La decisione finale sarà presa in questi giorni, ma l’idea è quella di lasciare il compito ai contratti, come del resto prevedeva anche l’intesa firmata da governo e sindacati il 30 novembre dell’anno scorso.
A guardare con interesse diretto alla questione sono oltre 300mila dipendenti pubblici, come mostrano i numeri elaborati dall’Aran (l’agenzia che rappresenta la Pa come datore di lavoro). Sono 309mila i dipendenti di Stato ed enti locali che guadagnano fra 24mila e 26mila euro, e si collocano quindi nella fascia in cui ogni ritocco al rialzo nella busta paga si tradurrebbe in un taglio al bonus. La questione, però, può toccare anche una parte delle 53mila persone che oggi si fermano fra 23mila e 24mila euro, e rischiano di entrare nel decalage con i nuovi contratti. Gli 85 euro lordi promessi dall’intesa dell’anno scorso significano infatti 1.105 euro lordi all’anno (e 1.529 di costo complessivo a carico delle finanze pubbliche, compresi i contributi).

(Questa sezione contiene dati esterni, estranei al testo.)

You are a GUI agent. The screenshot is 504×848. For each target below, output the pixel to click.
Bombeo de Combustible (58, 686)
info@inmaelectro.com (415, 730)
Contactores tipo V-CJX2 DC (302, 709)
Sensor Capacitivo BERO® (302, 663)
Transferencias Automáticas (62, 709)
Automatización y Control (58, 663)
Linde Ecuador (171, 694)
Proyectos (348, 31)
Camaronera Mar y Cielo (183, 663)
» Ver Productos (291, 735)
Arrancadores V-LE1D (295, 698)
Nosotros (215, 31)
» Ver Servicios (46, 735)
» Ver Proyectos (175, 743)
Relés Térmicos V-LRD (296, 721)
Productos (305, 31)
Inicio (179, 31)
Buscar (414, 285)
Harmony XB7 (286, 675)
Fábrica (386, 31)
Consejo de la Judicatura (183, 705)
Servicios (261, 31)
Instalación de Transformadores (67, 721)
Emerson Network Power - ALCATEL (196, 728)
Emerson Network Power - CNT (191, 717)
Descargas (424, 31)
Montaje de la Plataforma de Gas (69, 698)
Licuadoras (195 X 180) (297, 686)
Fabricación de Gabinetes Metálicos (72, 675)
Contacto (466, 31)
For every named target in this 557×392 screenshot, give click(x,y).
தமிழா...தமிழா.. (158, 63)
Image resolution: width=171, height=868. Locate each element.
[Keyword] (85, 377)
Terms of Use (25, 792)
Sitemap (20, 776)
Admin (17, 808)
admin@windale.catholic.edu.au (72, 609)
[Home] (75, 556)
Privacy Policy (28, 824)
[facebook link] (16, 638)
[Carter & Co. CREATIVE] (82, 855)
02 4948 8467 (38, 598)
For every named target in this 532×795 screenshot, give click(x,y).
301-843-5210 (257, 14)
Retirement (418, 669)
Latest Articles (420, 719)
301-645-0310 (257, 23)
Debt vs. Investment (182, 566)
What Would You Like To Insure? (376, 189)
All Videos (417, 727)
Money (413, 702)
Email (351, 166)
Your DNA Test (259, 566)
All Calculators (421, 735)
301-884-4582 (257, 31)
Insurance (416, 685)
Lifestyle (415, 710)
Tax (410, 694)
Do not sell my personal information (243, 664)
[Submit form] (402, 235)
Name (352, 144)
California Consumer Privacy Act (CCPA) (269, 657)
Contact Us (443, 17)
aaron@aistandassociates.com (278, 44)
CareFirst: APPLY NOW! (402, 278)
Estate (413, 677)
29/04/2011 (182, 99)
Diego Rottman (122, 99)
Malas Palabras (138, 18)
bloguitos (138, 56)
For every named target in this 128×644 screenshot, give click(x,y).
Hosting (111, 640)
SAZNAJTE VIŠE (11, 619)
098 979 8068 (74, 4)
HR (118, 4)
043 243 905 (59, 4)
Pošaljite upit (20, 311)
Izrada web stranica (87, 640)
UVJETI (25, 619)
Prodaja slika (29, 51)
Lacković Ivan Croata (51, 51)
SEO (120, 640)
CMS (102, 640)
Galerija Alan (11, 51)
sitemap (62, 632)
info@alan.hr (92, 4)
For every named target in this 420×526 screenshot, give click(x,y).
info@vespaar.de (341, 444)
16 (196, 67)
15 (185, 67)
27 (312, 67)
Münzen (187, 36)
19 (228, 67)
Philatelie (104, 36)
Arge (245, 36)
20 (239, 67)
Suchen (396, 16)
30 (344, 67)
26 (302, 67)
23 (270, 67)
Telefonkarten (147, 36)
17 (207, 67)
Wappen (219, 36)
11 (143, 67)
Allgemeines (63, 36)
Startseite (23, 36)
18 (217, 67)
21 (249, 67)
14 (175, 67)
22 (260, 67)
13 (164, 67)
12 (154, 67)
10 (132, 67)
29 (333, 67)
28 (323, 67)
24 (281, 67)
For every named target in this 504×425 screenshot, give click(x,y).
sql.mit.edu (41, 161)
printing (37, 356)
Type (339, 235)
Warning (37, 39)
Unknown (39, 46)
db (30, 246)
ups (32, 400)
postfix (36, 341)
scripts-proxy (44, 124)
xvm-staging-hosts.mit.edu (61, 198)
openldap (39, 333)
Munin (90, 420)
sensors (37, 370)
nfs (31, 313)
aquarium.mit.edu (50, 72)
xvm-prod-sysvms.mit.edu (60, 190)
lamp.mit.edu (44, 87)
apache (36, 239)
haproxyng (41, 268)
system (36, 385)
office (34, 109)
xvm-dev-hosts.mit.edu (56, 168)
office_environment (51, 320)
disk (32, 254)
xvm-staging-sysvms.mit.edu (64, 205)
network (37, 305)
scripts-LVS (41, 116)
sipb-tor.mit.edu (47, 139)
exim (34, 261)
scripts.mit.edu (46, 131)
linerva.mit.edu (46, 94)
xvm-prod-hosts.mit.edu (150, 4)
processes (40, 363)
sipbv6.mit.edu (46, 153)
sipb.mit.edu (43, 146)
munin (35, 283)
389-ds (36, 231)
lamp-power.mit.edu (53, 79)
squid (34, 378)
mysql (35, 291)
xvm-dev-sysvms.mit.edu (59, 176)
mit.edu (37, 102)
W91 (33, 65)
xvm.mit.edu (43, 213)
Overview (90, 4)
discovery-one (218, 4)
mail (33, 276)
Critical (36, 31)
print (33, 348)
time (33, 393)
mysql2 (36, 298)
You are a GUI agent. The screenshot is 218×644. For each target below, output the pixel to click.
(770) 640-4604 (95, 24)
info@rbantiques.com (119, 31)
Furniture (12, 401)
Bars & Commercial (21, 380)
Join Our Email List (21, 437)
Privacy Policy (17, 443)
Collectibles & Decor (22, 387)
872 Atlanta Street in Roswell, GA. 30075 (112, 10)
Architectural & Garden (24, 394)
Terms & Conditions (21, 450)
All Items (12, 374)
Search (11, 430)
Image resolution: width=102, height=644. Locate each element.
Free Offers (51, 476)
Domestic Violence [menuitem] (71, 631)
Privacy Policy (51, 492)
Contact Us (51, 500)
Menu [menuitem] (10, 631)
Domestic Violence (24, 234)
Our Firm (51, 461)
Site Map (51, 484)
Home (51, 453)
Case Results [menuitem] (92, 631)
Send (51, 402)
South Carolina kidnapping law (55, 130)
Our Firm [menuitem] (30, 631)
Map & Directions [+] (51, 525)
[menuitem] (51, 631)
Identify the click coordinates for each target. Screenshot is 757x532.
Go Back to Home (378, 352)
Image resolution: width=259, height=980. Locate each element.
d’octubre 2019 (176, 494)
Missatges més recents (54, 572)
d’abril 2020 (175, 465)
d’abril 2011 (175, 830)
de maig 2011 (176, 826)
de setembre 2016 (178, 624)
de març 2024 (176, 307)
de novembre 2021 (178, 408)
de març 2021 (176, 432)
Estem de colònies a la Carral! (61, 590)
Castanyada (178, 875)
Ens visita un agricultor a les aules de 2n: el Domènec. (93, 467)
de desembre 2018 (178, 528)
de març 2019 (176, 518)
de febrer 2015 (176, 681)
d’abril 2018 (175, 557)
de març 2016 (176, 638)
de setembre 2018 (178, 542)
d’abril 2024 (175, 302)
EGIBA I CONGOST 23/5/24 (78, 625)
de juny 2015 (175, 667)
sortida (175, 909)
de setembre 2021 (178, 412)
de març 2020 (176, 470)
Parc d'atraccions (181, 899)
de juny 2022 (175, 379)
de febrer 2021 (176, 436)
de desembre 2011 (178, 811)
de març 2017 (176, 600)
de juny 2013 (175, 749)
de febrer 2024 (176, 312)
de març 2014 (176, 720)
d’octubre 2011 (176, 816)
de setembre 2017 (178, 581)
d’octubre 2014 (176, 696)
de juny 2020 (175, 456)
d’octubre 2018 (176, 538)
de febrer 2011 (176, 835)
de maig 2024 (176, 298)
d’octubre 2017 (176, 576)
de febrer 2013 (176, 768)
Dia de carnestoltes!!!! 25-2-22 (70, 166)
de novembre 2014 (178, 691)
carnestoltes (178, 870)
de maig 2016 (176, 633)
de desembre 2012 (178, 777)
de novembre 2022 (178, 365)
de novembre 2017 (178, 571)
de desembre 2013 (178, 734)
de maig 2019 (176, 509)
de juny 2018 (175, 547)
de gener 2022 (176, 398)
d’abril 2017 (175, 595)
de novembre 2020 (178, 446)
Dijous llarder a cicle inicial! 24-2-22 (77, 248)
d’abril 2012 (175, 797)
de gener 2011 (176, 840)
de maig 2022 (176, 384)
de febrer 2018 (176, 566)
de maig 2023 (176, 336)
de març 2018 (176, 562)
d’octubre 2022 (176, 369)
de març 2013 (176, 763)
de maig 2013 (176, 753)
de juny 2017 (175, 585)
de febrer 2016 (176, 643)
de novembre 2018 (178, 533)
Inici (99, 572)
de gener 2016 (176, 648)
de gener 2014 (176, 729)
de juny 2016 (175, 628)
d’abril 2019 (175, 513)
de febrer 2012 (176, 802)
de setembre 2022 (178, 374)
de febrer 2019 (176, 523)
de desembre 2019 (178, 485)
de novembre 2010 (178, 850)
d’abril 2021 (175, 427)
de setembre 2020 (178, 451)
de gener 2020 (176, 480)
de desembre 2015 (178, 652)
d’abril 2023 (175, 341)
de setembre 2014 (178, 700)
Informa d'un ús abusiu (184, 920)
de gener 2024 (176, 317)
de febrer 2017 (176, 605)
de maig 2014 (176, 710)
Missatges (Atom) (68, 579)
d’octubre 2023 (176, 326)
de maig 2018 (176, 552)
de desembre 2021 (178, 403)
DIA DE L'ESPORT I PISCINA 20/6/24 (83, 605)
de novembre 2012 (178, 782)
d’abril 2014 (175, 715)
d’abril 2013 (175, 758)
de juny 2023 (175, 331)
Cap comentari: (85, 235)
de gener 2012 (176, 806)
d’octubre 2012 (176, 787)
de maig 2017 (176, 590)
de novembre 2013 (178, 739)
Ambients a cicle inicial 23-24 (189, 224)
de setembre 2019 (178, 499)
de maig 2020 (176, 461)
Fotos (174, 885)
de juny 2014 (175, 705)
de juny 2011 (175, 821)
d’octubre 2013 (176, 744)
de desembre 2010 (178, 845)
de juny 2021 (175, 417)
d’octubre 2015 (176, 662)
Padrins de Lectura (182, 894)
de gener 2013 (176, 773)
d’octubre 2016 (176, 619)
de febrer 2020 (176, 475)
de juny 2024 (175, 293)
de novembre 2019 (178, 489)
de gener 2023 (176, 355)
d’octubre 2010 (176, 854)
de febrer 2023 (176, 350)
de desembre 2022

Come se ne esce? La prospettiva, si diceva, è di rimandare la palla ai contratti, con l’applicazione di quel principio della «piramide rovesciata» che secondo il governo dovrebbe concentrare gli aumenti sulle fasce di reddito più basse, per compensarle del peso della crisi di finanza pubblica sopportato in questi anni. La strategia è chiara ma la sua traduzione pratica non è semplice. Gli 80 euro dipendono dal reddito complessivo, e non solo da quello da lavoro, e questo impone il meccanismo che ogni anno ridisegna il perimetro dell’aiuto in base alle dichiarazioni fiscali. I contratti potrebbero quindi accantonare una dote per mettere in pista un sistema simile, oppure più semplicemente modulare gli aumenti tenendo conto delle ricadute generali sul bonus ma rinunciando alla tutela individuale.
In ogni caso, visti i numeri la tutela costerebbe oltre 200 milioni di euro, per compensare una “perdita” media di 40 euro pro capite. Per ministeri ed enti pubblici nazionali il problema finanziario non si pone, perché fonti del governo confermano che la manovra metterà a disposizione dei contratti altri 1,7 miliardi (gli 850 milioni scritti nel Dpb riguardano solo gli effetti sull’indebitamento, ma una parte degli aumenti torna ai conti pubblici in termini di tasse), portando a 2,9 miliardi il finanziamento complessivo. Le stesse cifre confermano però che al momento è difficile trovare aiuti aggiuntivi per sanità, regioni ed enti locali: che dovrebbero quindi cercare nei propri bilanci i soldi per aumenti e salvaguardia dei bonus.